Publié le 25/03/2016

« J’ai fini par le tuer ». La phrase tombe, comme le couperet d’une guillotine au-dessus du cou du condamné. Car condamnés, ces hommes méritent de l’être, sans aucun doute. Pour comprendre, revenons là où tout a commencé. Quatre femmes travaillent de nuit dans une usine de panier-repas de Tokyo. Leur point commun ? Elles ont toutes des maris détestables, et détestés. Il y a d’abord Masako, la volontaire, tacitement considérée comme la meneuse du groupe. Son mari et elle vivent séparément sous le même toit, et leur fils, volontairement devenu muet, s’enferme dans sa chambre. Yoshie est une mère célibataire, plaquée par son mari qui, en cadeau d’adieu, lui a laissé la charge de sa belle-mère grabataire.
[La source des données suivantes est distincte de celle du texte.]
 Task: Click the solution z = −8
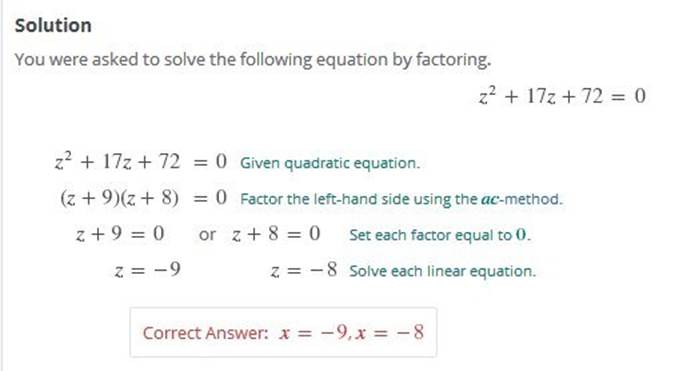pyautogui.click(x=304, y=270)
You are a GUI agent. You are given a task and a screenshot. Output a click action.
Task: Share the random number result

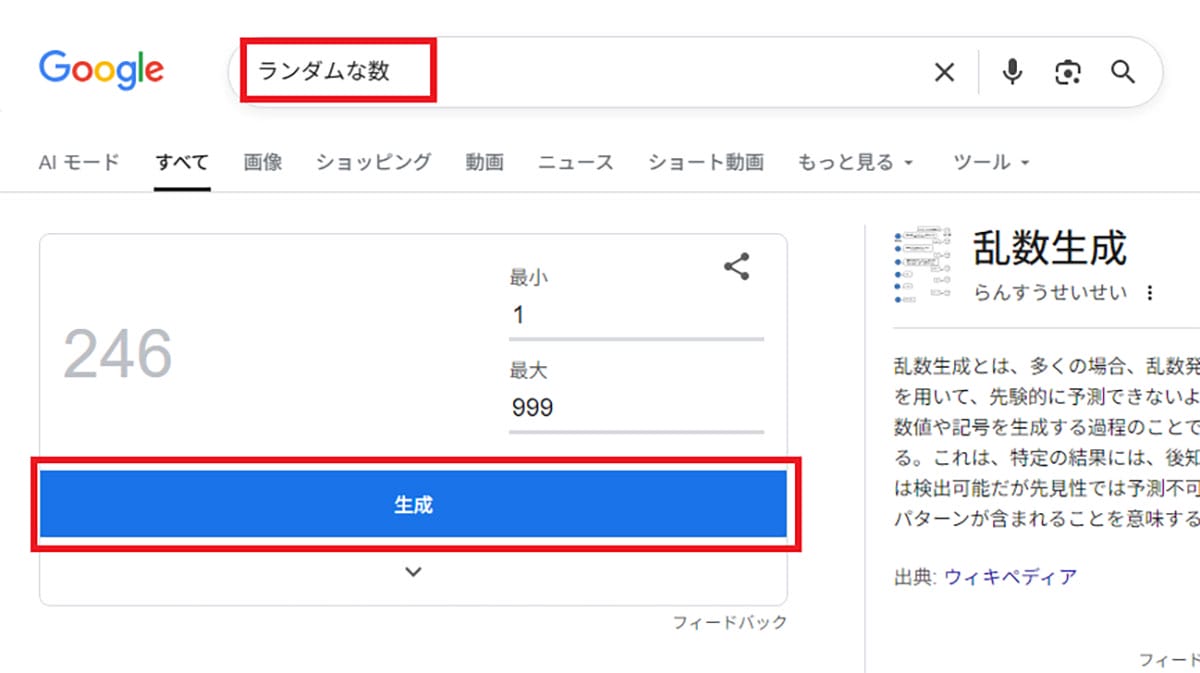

Elle tente tant bien que mal de s’occuper de sa fille, adolescente désintéressée sur la mauvaise pente, et de lui payer ses frais de scolarité. Kuniko est une femme complexée, dépensière, vénale et orgueilleuse dont le mari, à la suite d’une dispute, s’éclipse avec toutes leurs économies, la laissant criblée de dettes. Enfin, Yayoi, la plus jeune, est la mère de deux charmants bambins qu’elle n’aime pas laisser seuls quand elle doit partir travailler. Son mari ne s’occupe pas de sa famille, ne s’intéresse plus à elle malgré sa beauté, et dépense tout leur argent pour courtiser une hôtesse.

Un beau jour, Yayoi finit par le tuer. Hors de question de se rendre. Il va bien falloir se débarrasser du corps, mais vers qui se tourner ? Les quatre femmes vont se retrouver plus ou moins malgré elles entraînées dans un tourbillon de noirceur, une spirale infernale dont il va falloir trouver la sortie. On les regardera se débattre les unes après les autres, comme prises au piège dans une gigantesque toile d’araignée, alors qu’au fur et à mesure d’autres personnages, tous plus noirs les uns que les autres, se feront attraper. Il faudra être sur ses gardes, car un mal plus sombre que tout le reste rôde, attendant patiemment son heure.

Consécration littéraire dès sa sortie, ce roman dépasse le stade du roman policier classique. Il dépeint la condition de beaucoup de femmes japonaises, enfermées dans leur condition d’objet, qu’il soit décoratif ou sexuel. Un monde d’hommes, machiste et violent, où les gestes et considérations d’une femme n’ont pas leur place. Kirino plante un scalpel tranchant dans la nature humaine et tire d’un coup sec, découpant et déchirant au passage les relations que peuvent avoir les hommes entre eux, l’amitié, l’amour ou la haine. Un roman haletant, noir et cruel, à déconseiller aux âmes sensibles. Personne n’en sortira indemne.